Glue stick pieces of newspaper together and lay out on the floor. Place your sweater on top of the newspaper and trace with a sharpie pen.

The lines don't have to be perfect, but if you prefer you can use a ruler. Cut the pattern out along the lines and set aside.

Wash all of the socks in hot water and throw them in a dryer. They’ll shrink a bit, but the washing process will almost “felt” the wool or cashmere and deter unraveling when you cut the pieces. I don’t recommend cotton because it will tend to unravel and be problematic.

After you wash and dry your socks, carefully shave any pilling (little balls and bumps) or excessive fuzziness.

You can now begin cutting the pieces. I was somewhat methodical about cutting. First I cut the tops off (make sure to save 2 elasticized tops for your sleeve bottoms), then the heels, and so forth. The goal is to get large swatches of cashmere (or wool).

I stacked the pieces into like colors and textures (some were smooth, and some were ribbed). I then laid them out on the floor over my paper pattern, leaving enough to cover the pattern—until I was pleased with the arrangement of the shapes. It’s good to mix the colors and textures. I then pinned all of the pieces together, and repeated the entire process.

I used a basting stitch (above), with course upholstery thread. Baste all of the pieces together—leaving a ¼ inch seam allowance on the corners.

Above: A couple of patchwork sweaters from Comme des Garçons Winter 2009 season for inspiration. You can mix patterned socks with solids for your homemade patchwork sweater.

You should have 2 basted patch worked pieces of socks that fit over your newspaper pattern. Place the pieces together, with the basted sides facing out. Lay the pattern on top, and pin the 2 pieces together, using the pattern perimeter as your guide. Don’t pin the bottom of the sleeve openings or the neck opening. Baste these together, and remove all of the pins.

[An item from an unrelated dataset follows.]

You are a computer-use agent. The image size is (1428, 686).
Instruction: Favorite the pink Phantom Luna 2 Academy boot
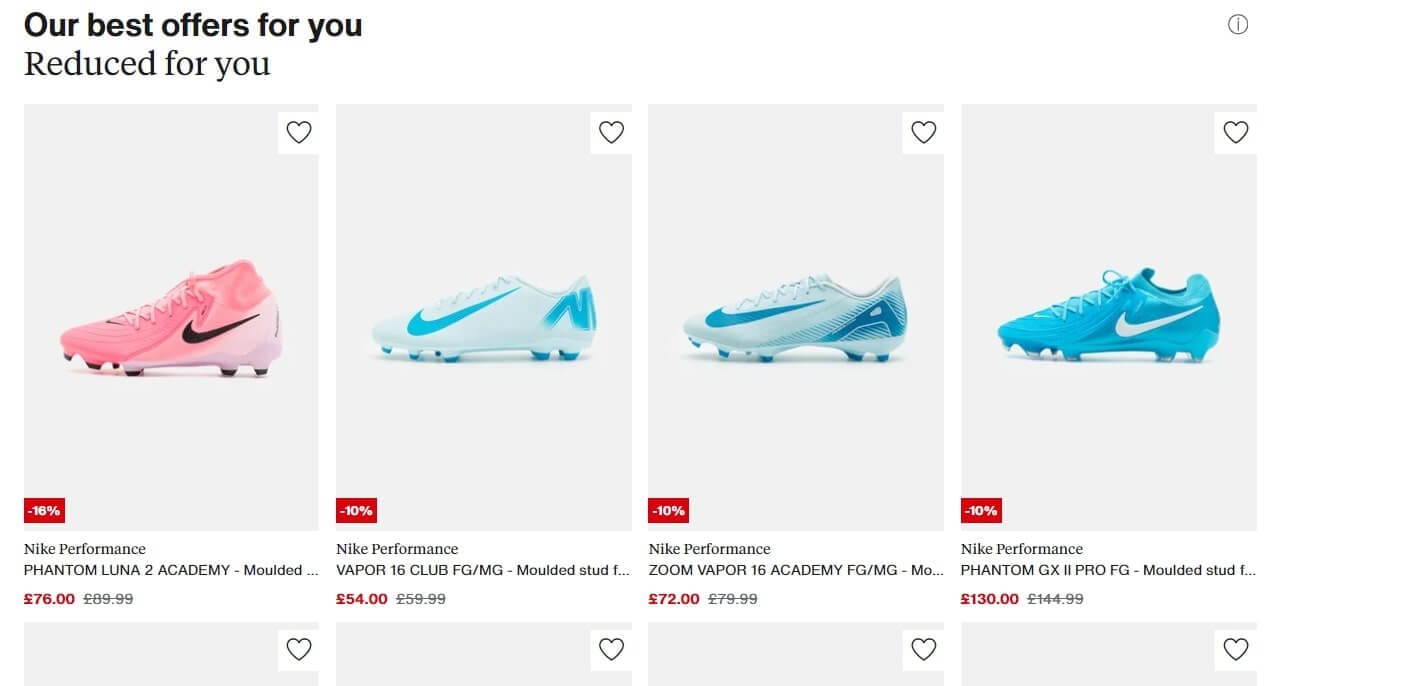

Above: Dolce & Gabbana featured a few patchwork sweaters in their Winter 2008 collection. It's the same idea as my sweater—I like the gray palette.

Carefully try on the sweater. Now is the time to make any adjustments, like making the sleeves tighter, the sleeves longer (I made my sleeves longer), or the body length shorter or longer (I left mine shorter).

Now take the 2 saved elasticized sock tops and baste each one on the end of the sleeves (inside out).

With the sweater inside out, go over all of the seams with a blanket stitch (above). Trim the neck to your liking. I chose a boat style neck on my sweater. Blanket stitch along the entire edge of the neck. Carefully remove any loose threads, and it's ready to go. I think the sweater looks equally appealing with the sewn seams showing, or turned inside with the sewn seams hidden—it just depends on your mood and style.

Above: Mr. Peacock loves the knitwear by Clare Tough—a couple sweaters from 2008. I like the addition of the asymmetrical zipper.

Depending on your sewing experience, you could add a zipper or buttons on the front of your patchwork sweater.

As I said, this project is fairly simple, even if you are a beginner crafter. Once you get started, the process will make more sense to you. This patchwork sweater would make a great gift too. If you start this weekend you can make one as a holiday gift...and one for yourself!